Figure 3 [¹²³I]FPCIT, [¹²³I]IBZM and cardiac SPECT imaging [[¹²³I]MIBG] of Parkinson’s disease (A) and atypical parkinsonism (B). Striatal [¹²³I]FPCIT is decreased in both PD and APD. Striatal D₂ receptor binding is normal in PD but decreased in APD. Myocardial sympathetic SPECT signal is decreased in PD but normal in APD. PD: Parkinson’s disease; APD: Atypical parkinsonism; SPECT: Single photon emission computerized tomography. (Originally published in the JNM. Südmeyer M, Antke C, Zizek T, et al. J Nucl Med 2011; 52: 733-740. © by the Society of Nuclear Medicine and Molecular Imaging, Inc.)

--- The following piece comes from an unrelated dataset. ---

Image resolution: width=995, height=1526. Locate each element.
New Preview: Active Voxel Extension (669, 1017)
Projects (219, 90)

Figure 4 2-[¹⁸F]-fluoro-2-deoxy-D-glucose positron emission tomography (FDG PET) in Parkinson’s disease (PD) and multiple system atrophy (MSA). FDG PET shows hypometabolism in bilateral parieto-occipital and prefrontal cortices, as well as hypermetabolism in the basal ganglia and thalamus in PD, as opposed to bilateral striatal and thalamic hypometabolism in MSA (arrows). (Originally published in the JNM. Brooks DJ. J Nucl Med 2010; 51: 596-609. © by the Society of Nuclear Medicine and Molecular Imaging, Inc.)

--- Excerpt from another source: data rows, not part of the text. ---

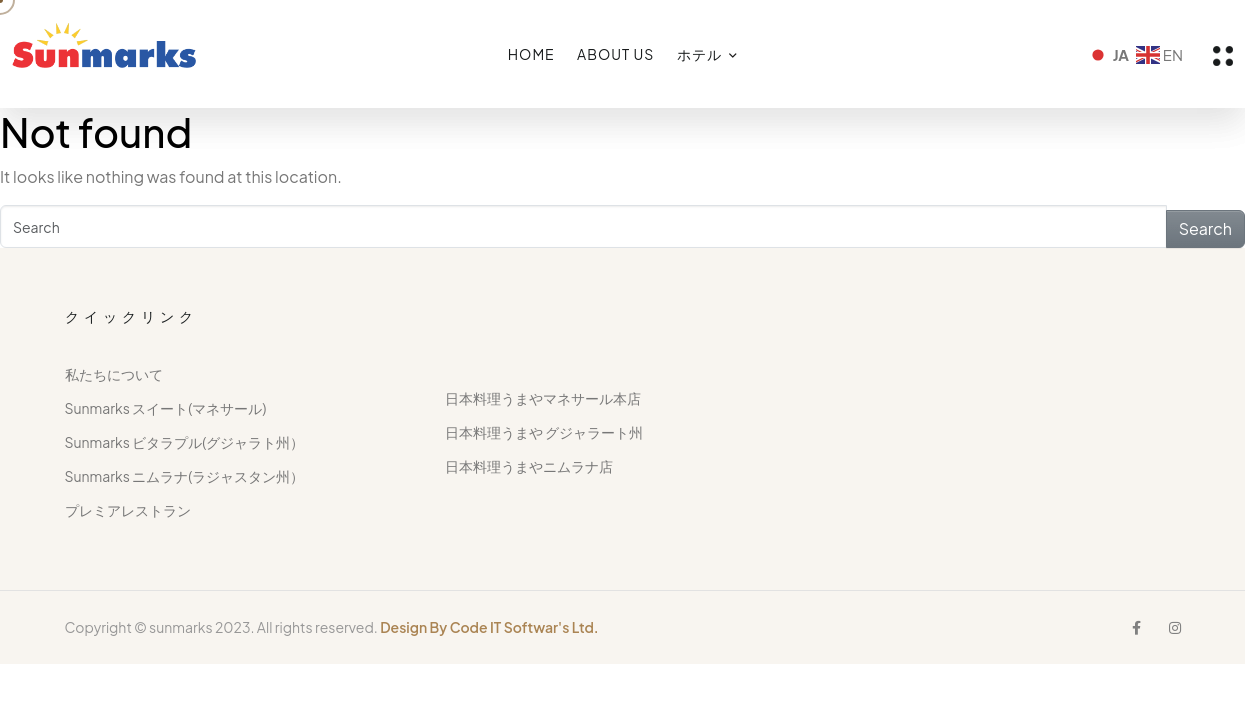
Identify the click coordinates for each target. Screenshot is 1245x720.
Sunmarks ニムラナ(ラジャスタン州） (185, 476)
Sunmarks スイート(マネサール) (166, 408)
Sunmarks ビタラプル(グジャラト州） (185, 442)
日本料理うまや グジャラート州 (544, 432)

Figure 5 Positron emission tomography assessment of a neuroprotective strategy for methamphetamine-induced neurotoxicity with [¹¹C]WIN 35,428, a selective dopamine transporter ligand. Prior to drug treatment, symmetrical and selective striatal uptake was demonstrated (left, pre-methamphetamine). Glial cell-line derived growth factor (GDNF) was then unilaterally injected into the striatum (left-sided striatum on the images shown). One week later, a neurotoxic methamphetamine (METH) dosage was systemically administered. Subsequent studies showed that the GDNF-pretreated striatum was partially protected from the METH-induced neurotoxicity and that it recovered at a faster rate relative to the contralateral striatum (right, post-methamphetamine). (Originally published in Synapse. Melega WP, Lacan G, Desalles AA, Phelps ME. Long-term methamphetamine-induced decreases of [(11)C]WIN 35,428 binding in striatum are reduced by GDNF: PET studies in the vervet monkey. Synapse 2000; 35: 243-249. © by John Wiley & Sons publications, Inc.)